O tabuleiro da baiana também serve para fazer inclusão digital com um projeto desenvolvido em software livre
Mesas e bancos inspirados nos tabuleiros usados pelas baianas, para vender acarajé.
O projeto está na rede. Como foi desenvolvido em software
livre, é só copiar. Mas um aviso aos navegantes: o grande bizu para
implementá-lo é conseguir financiamento. É uma das lições que ensinou a
experiência do Tabuleiro Digital, projeto gerido pela Faculdade de
Educação da Universidade Federal da Bahia (Faced-UFBA), escolhido como
o melhor na categoria Setor Público Federal do Prêmio ARede 2007.
Iniciado em 2004, a idéia do projeto era acabar com o mito reinante no
imaginário da meninada de que cibercultura, ciberespaço eram coisas
sofisticadas, o reinado dos terminais de aço escovado e quetais, como
conta seu responsável, Nelson Pretto, diretor da Faced. Essas idéias
afastavam as comunidades do entorno da universidade do acesso à
internet. Daí, era escolher alguma expressão forte da cultura local, o
tabuleiro onde a baiana vende o acarajé.
“Isso é a cara da Bahia”, destaca Pretto, acrescentando que o móvel foi
escolhido justamente para desmistificar a idéia de sofisticação.
“Quando navegamos desse jeito, mostramos à meninada e, sobretudo aos
futuros professores — os licenciandos da UFBA — que quem entra no mundo
digital, não muda de planeta”, acrescenta. A escolha do nome e imagem
Tabuleiro Digital também expressa os conceitos de informalidade e
rapidez que caracterizam o projeto, que se define como uma experiência
de articulação educação-cultura-ciência-tecnologia. Os objetivos do
Tabuleiro são favorecer a inclusão sóciodigital da comunidade acadêmica
da UFBA e da população do seu entorno, em Salvador, e da comunidade do
município de Irecê; criar condições para a construção de uma cidadania
plena, e para o uso das tecnologias como elemento de redução das
desigualdades. E mais: possibilitar aos jovens vindos das camadas
populares acesso pleno ao universo da cibercultura.

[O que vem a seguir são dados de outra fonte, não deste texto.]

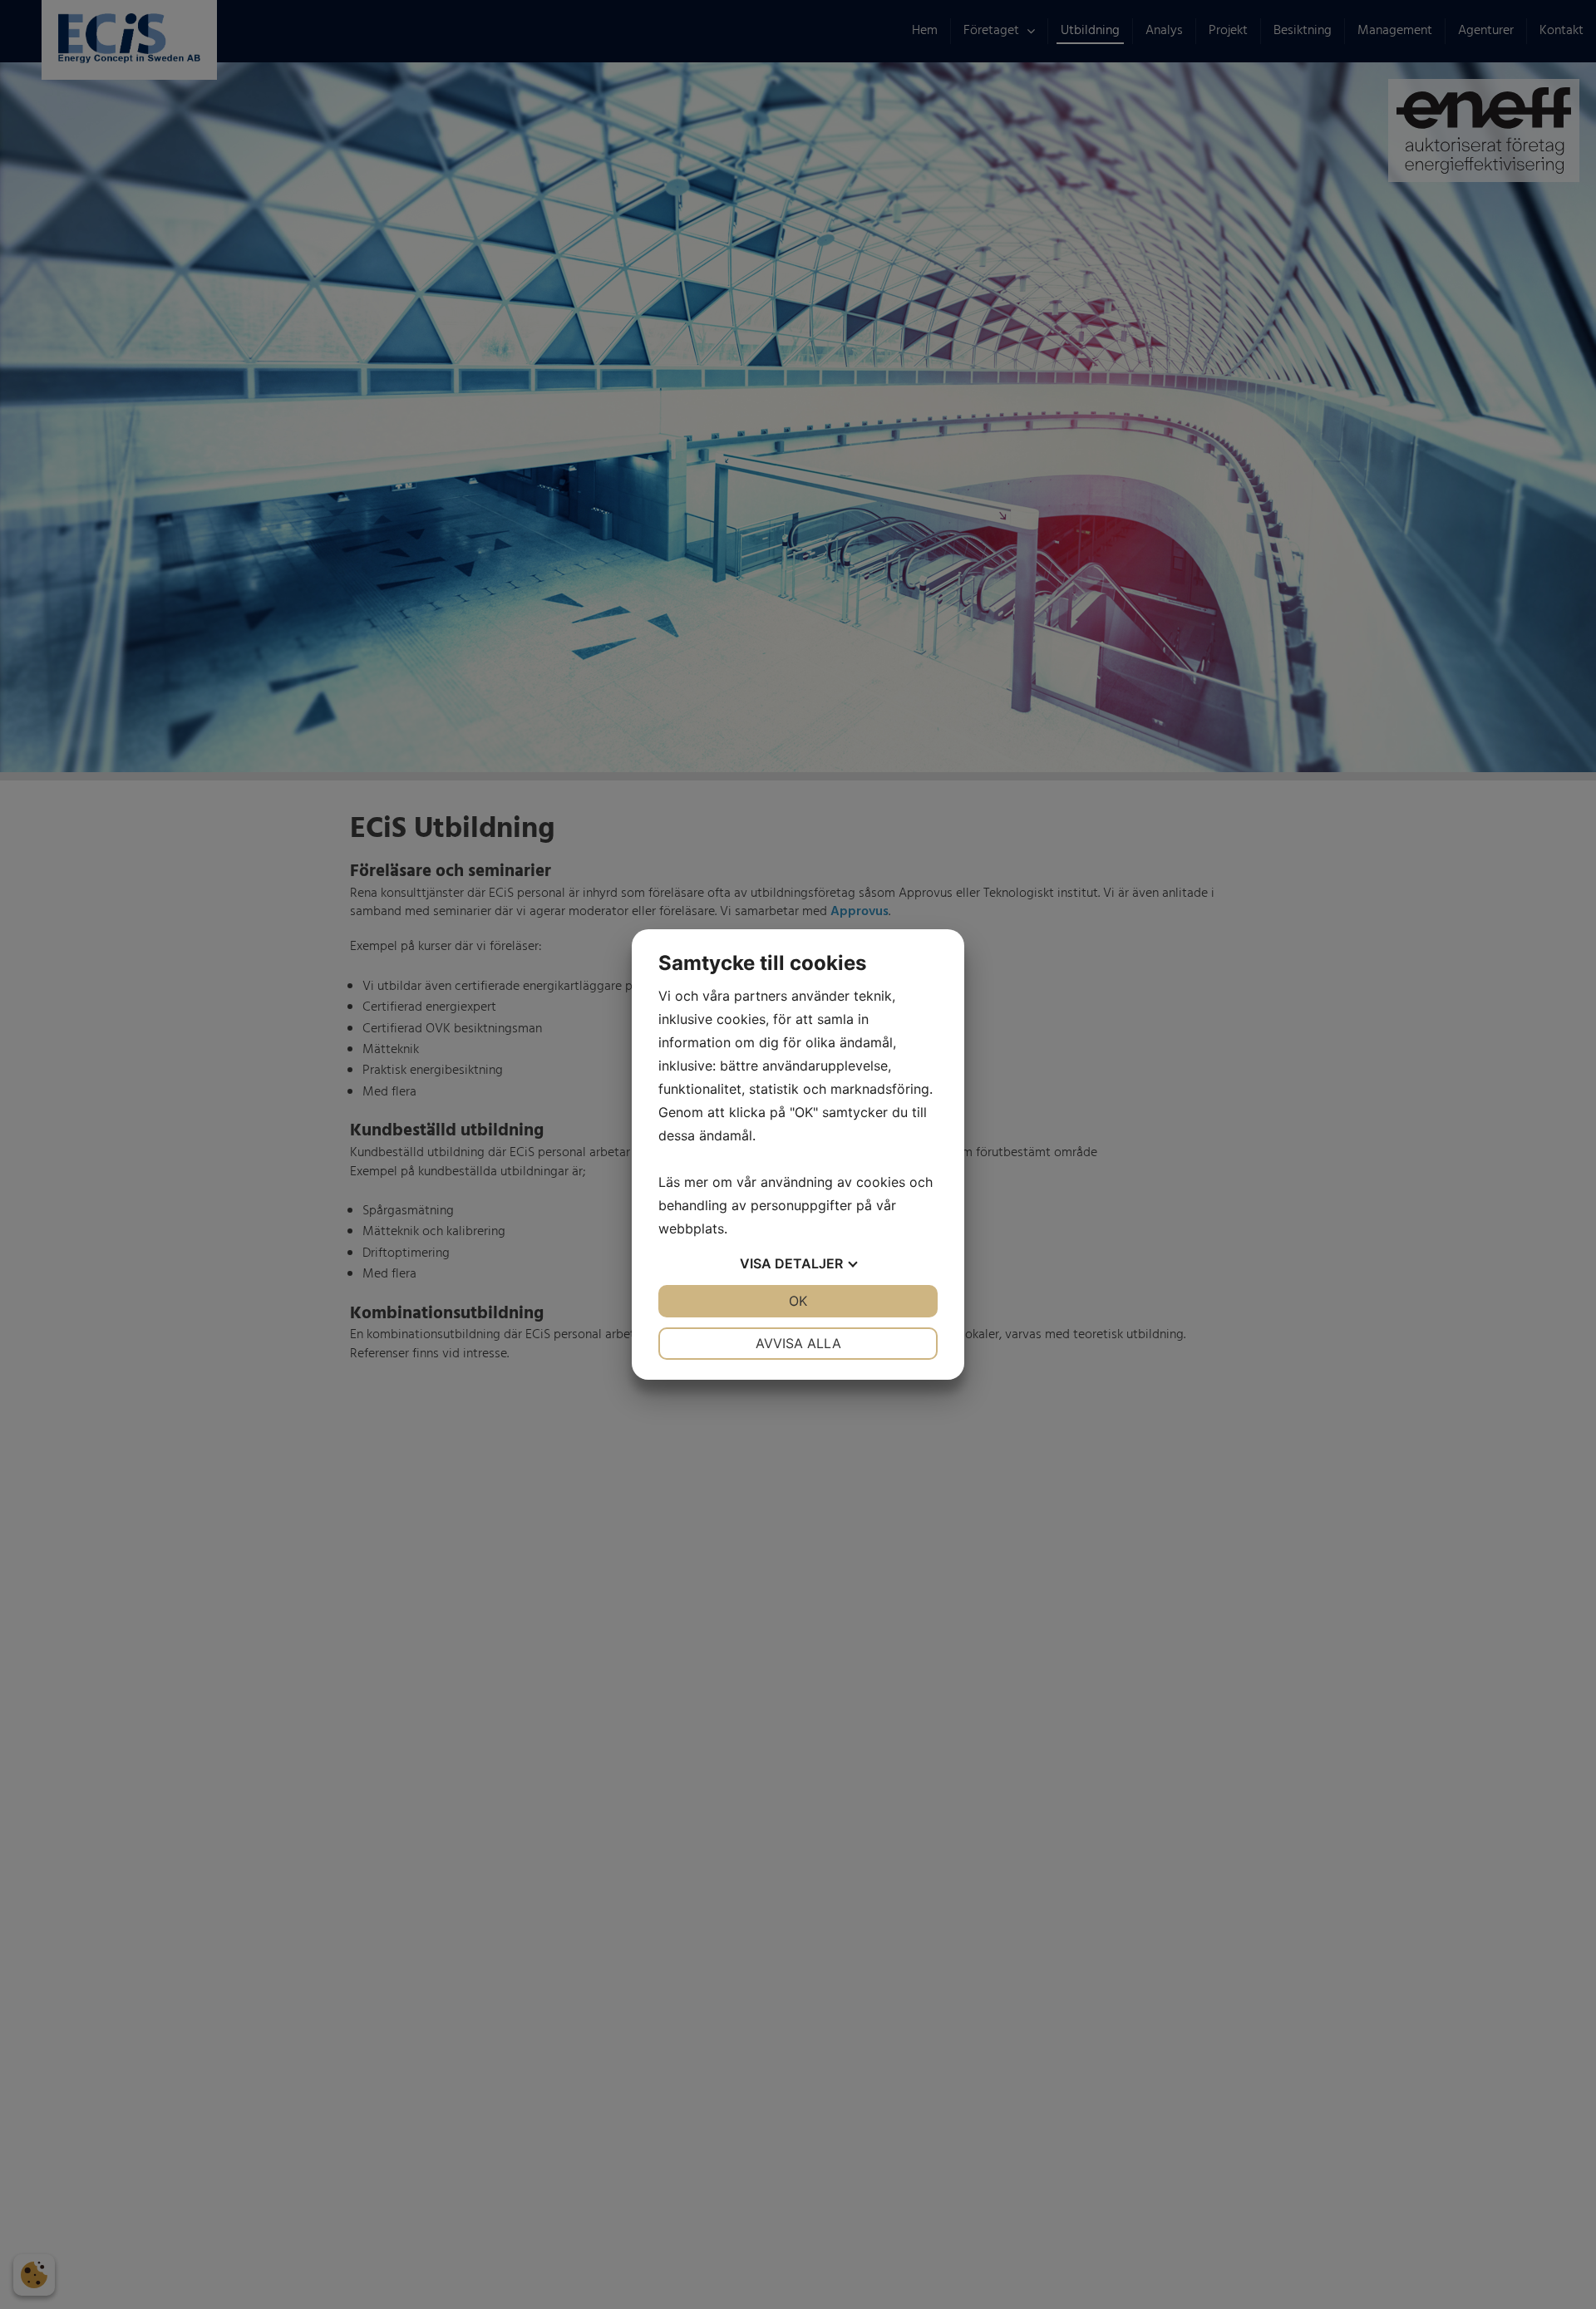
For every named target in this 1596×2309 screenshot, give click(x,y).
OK (798, 1300)
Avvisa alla (798, 1343)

O tabuleiro funciona nos pátios da Faced, em Salvador, e em Irecê, em
local construído pela prefeitura. Na capital, o projeto sofreu uma
“deturpação positiva”, relata Pretto: a meninada do entorno da
faculdade tomou os tabuleiros. Resultado: como o acesso com conexão
rápida à internet (óptica, da RNP) é livre e gratuito, os 20
computadores distribuídos em ilhas de quatro ou duas máquinas não dão
para o gasto de licenciandos, funcionários da faculdade e alunos de
escolas das proximidades. “A disputa é ferrada, mas todos sabem que, se
quebrar, não tem mais.”
Em Irecê, o Tabuleiro tem apoio
do pessoal do Ponto de Cultura
Anísio Teixeira/Faced
Fundamental no projeto é a auto-gestão comunitária. Na Faced, não há um
setor de gerenciamento do uso. Quando necessário, os monitores,
vinculados ao Projeto Permanecer, da UFBA, atuam como orientadores. Em
Irecê, face à proximidade com o Ponto de Cultura, monitores e
voluntários gerenciam o andamento do Tabuleiro. Por tudo isso, destaca
Pretto, a arrumação dos tabuleiros está longe de sugerir uma sala de
aula. Os usuários são levados a fuçar, cutucar para aprender a usar.

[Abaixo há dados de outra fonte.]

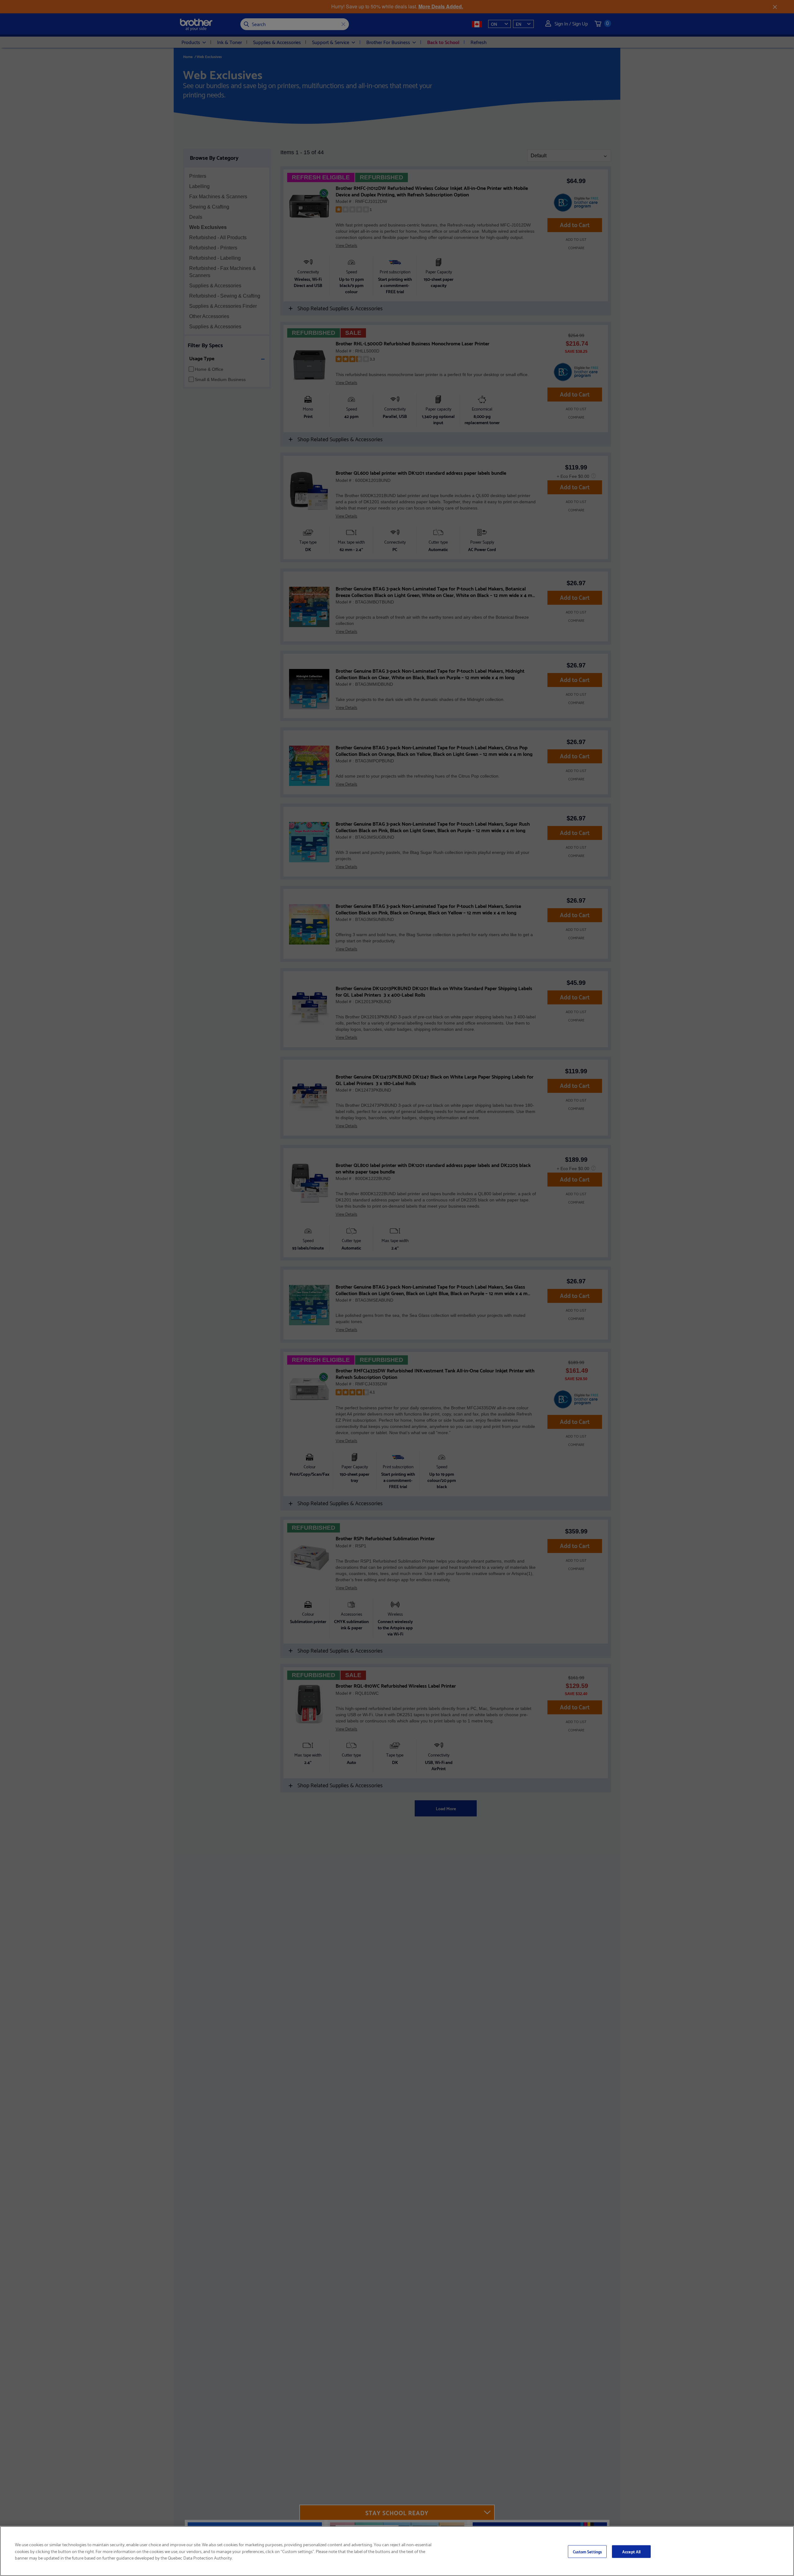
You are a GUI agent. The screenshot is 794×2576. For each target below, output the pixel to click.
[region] (397, 2551)
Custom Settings (587, 2551)
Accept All (631, 2551)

Mas descobriu-se um “escorregão”: um banco por tabuleiro é pouco,
deviam ser dois, porque os usuários — os meninos, em particular —
gostam de fazer juntos, socializar suas experiências no Orkut, jogar.

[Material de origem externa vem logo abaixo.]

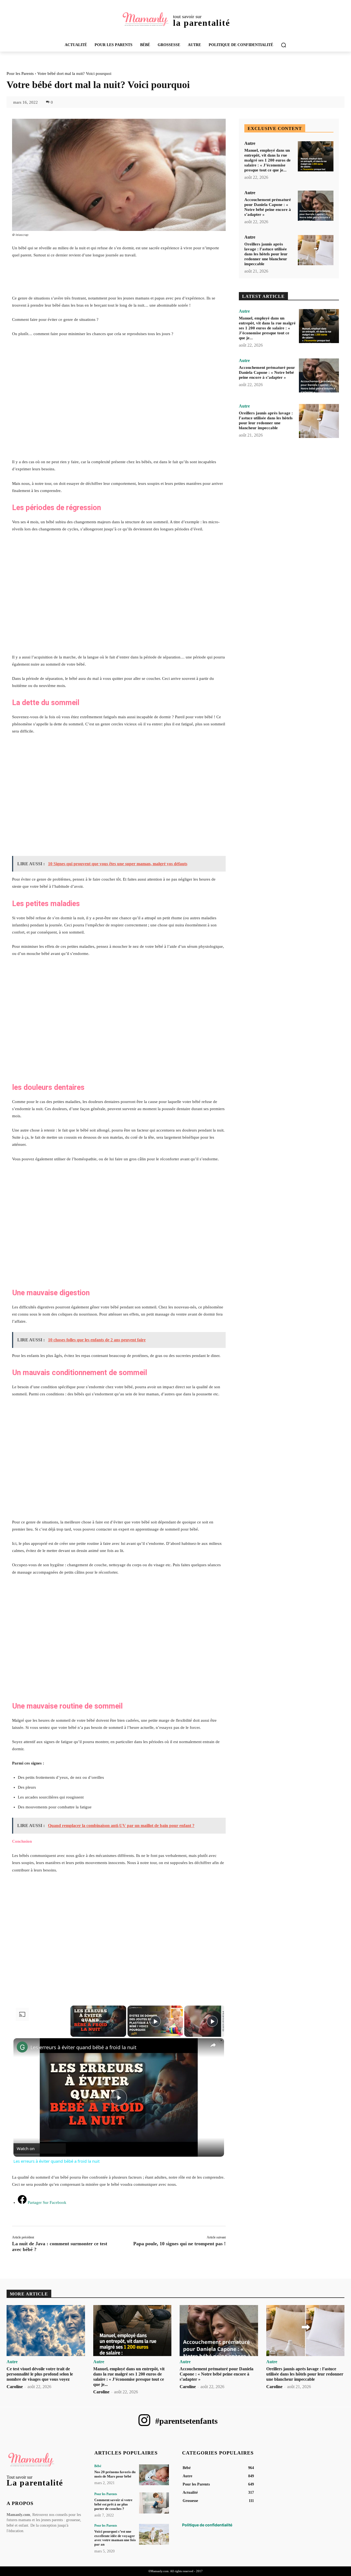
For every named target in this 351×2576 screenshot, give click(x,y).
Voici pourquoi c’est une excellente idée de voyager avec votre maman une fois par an (115, 2537)
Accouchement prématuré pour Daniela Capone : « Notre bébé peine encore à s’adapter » (267, 372)
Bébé (97, 2466)
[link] (22, 2046)
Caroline (15, 2386)
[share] (213, 2045)
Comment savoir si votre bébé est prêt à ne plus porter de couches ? (113, 2504)
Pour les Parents (20, 73)
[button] (283, 45)
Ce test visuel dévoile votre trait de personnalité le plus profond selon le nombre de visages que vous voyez (40, 2374)
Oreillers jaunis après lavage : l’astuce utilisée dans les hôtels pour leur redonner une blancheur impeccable (266, 254)
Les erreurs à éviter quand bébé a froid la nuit (83, 2047)
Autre (249, 143)
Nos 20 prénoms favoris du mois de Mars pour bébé (114, 2474)
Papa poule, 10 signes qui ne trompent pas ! (179, 2243)
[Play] (155, 2021)
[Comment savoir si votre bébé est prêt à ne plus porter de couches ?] (154, 2502)
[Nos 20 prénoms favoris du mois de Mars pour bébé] (154, 2474)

Em Irecê, a prefeitura dá guarda total ao Tabuleiro, que tem 1,2 mil
usuários cadastrados e 50 computadores em ilhas de seis máquinas.
Funcionam como na capital, mas com conexão menos rápida. Sob demanda,
os tabuleiros também são utilizados pelas 34 escolas de ensino
fundamental da localidade. O espaço conta com a colaboração dos Agentes
Cultura Viva, numa ação do Ponto de Cultura Ciberparque Anísio
Teixeira/Faced, que formou 50 jovens (16 a 21 anos) no primeiro
semestre. Em convênio com a adminstração, por três anos (que estão se
encerrando) foi ministrado um curso de graduação em Pedagogia para
cerca de 150 professores em atividade no município. Segundo Pretto, foi
um projeto de formação com currículo não-rígido (hipercontextual), com software
livre a distância (com ajuda do Ciberparque). Uma luta da Faced, diz
seu diretor, é formar um campus avançado da UFBA em Irecê. Mas,
enquanto o sonho não vira realidade, o Tabuleiro já deu filhotes: duas
localidades do município já foram atrás para implantar seus tabuleiros.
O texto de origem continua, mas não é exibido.